I've been going to the Methadone clinic for almost a full week, tomorrow will be a full week. I'm at 40mgs and its not holding me over yet. My mood has improved a 100%. I'm no longer obsessing about Kurt Cobain. A huge deal for me. Jesus H Christ, I can' think of anything to write about.
I do miss getting high, I still have a needle fixation, and have shot up water once. I think I felt a small rush for about three seconds and then nothing. Wait its not that I miss getting high, I'm having cravings. I'm also having sweets cravings. I am being very careful about what I eat and how much. I'm terrified that I will get huge again. I really wish I could put up a before and after photo, but I hawked my camera for dope money.
I've also made the decision to give all the money I get from SSI to my parents. Nearly 700 dollars a month. Our rent is almost 900 dollars a month, so I'll be paying a lot more than half the rent. I also give my food stamp card to my parents, so I'm also paying for groceries. If I get that job at the Veterinarian's office cleaning out cages and staying there over night after an animal has surgery to keep an eye on them, all that money I'll be able to keep. I'll only be getting minimum wage, and I can't work over 20 hours a week or I loose my benefits.
On the 5th of Oct. I bring Eleanor into the vets office to get her blood work she has to get done to go to Hawaii. We have no immediate plans on going to Hawaii, and it takes four months to get the results back, so we won't be able to go until February 5th. Its good to have it done just in case.

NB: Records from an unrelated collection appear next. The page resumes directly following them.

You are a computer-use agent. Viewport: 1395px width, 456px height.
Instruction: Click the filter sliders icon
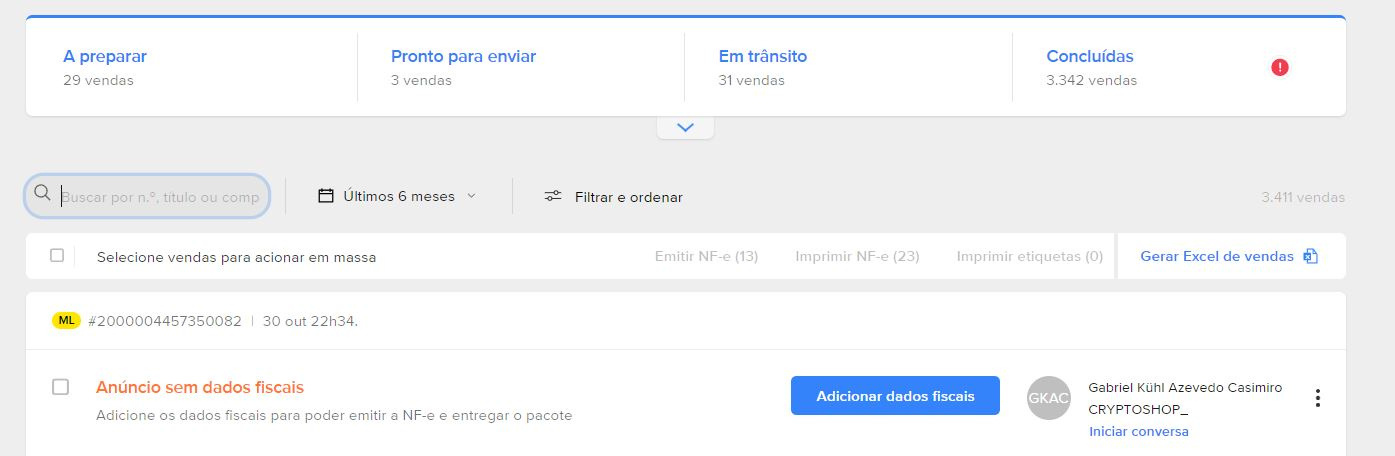click(553, 196)
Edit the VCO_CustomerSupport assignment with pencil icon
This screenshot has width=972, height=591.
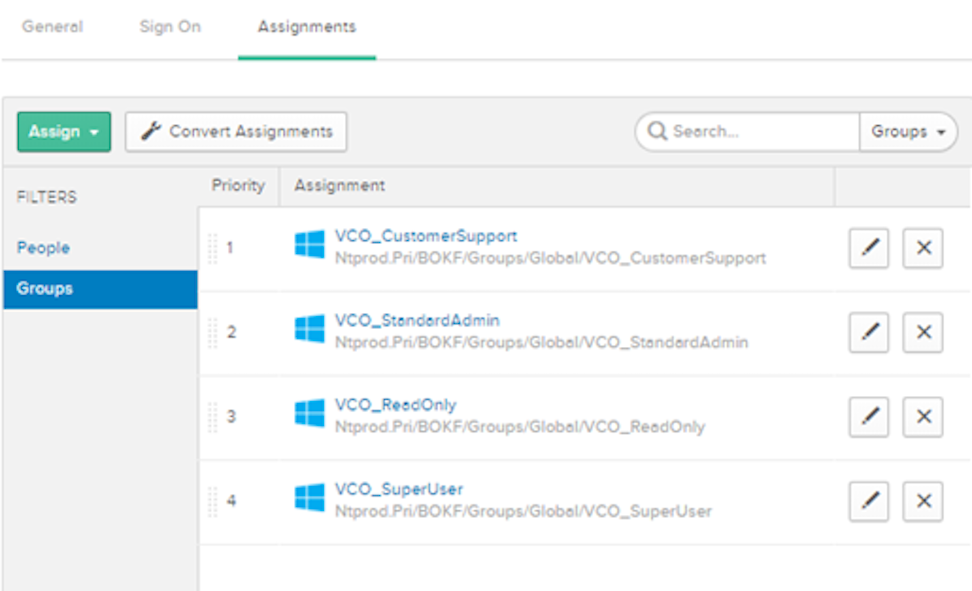pos(869,248)
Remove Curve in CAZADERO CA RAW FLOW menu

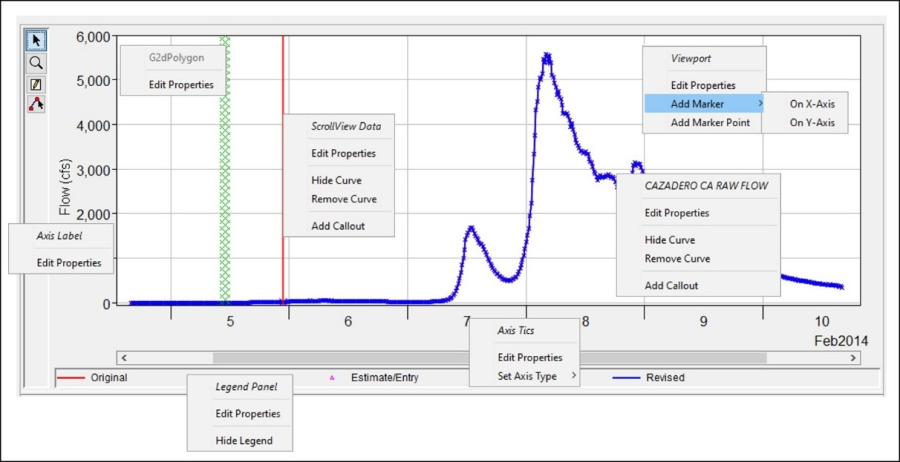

As far as my writing, I'm working on getting a literary agent. The novel is called Here we go again. This one is a true memoir about my childhood, and growing up after the suicide or my grandfather at our house, witnessing my babysitter shoot himself in the head with a shot gun and kill himself a few months later, and seeing my father try to kill himself by hanging the night he found his dad dead in the garage. I go more in detail about my bi polar, how I showed symptoms at age 14, but was not diagnosed until I was 20 years old.
I've sent out the manuscript to four agents so far, and I paid 50 dollars to a friend who works as an editor at my hometown news paper to edit the manuscript. I'm not holding my breath.
I have this reader who had a lesbian dream about me. That's awesome!!! I hope it wasn't someone just kidding with me.